▸ How to complete this task: The answer should be each line from the entries below that has the word "computer" in it.

** Opening Extracted entries block **

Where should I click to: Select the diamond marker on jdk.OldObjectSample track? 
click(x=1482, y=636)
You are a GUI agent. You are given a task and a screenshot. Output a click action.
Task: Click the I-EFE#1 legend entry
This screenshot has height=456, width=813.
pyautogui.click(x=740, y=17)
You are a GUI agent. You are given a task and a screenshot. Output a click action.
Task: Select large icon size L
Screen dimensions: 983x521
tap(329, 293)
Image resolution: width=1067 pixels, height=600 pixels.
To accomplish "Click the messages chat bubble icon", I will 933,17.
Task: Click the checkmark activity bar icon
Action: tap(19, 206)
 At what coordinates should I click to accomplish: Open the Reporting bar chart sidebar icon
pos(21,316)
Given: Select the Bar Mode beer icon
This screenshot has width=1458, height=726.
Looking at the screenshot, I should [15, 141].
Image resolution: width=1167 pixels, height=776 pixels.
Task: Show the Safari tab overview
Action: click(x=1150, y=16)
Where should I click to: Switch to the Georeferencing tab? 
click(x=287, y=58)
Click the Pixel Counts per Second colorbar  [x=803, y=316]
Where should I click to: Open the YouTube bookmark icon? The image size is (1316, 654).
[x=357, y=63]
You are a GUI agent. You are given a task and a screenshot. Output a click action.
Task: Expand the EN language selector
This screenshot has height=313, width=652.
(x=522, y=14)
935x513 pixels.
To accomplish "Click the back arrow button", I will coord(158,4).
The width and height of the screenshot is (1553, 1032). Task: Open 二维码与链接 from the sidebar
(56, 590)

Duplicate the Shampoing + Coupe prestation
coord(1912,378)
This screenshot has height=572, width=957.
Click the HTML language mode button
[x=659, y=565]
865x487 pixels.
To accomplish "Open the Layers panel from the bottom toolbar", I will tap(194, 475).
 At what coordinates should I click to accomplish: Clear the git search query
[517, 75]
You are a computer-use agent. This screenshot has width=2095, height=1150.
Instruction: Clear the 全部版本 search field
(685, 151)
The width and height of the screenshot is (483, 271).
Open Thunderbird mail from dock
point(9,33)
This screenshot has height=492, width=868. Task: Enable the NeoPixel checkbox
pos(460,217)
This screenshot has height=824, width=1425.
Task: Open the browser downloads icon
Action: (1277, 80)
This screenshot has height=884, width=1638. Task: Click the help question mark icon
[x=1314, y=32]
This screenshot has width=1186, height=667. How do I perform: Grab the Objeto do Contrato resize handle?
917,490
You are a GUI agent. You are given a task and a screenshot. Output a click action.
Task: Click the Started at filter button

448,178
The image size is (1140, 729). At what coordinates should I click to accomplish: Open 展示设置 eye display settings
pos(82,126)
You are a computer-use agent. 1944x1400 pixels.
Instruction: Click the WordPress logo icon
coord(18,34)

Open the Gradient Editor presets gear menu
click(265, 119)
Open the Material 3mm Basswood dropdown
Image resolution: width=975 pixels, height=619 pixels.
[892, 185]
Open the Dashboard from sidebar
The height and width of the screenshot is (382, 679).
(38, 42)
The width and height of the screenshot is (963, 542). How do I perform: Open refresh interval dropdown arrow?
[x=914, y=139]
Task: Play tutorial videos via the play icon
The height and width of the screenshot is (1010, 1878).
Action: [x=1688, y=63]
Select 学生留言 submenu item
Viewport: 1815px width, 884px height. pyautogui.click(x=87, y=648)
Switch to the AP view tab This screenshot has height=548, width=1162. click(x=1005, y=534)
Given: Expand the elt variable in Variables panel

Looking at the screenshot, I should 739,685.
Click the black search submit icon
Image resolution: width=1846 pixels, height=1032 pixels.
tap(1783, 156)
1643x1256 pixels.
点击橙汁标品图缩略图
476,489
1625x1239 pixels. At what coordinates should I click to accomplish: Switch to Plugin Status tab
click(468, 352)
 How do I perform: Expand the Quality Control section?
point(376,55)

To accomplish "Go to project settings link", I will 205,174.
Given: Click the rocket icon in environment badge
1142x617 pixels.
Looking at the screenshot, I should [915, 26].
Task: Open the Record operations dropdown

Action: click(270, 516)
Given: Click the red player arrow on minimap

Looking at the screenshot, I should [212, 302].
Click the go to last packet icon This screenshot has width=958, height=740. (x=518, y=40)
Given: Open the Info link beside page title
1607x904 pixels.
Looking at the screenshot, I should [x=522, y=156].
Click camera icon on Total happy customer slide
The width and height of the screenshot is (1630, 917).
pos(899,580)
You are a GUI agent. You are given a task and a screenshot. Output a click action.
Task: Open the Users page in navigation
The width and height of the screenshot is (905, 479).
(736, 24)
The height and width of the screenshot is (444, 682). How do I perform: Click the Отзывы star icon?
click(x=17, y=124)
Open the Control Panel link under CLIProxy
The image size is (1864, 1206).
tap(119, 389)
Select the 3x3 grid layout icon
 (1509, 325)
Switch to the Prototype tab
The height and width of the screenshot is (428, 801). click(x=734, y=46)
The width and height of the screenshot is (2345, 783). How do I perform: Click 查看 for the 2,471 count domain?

** Closing Extracted entries block **

▸ Answer section:
You are a computer-use agent. This screenshot has width=2095, height=1150.
You are a computer-use agent. 1944x1400 pixels.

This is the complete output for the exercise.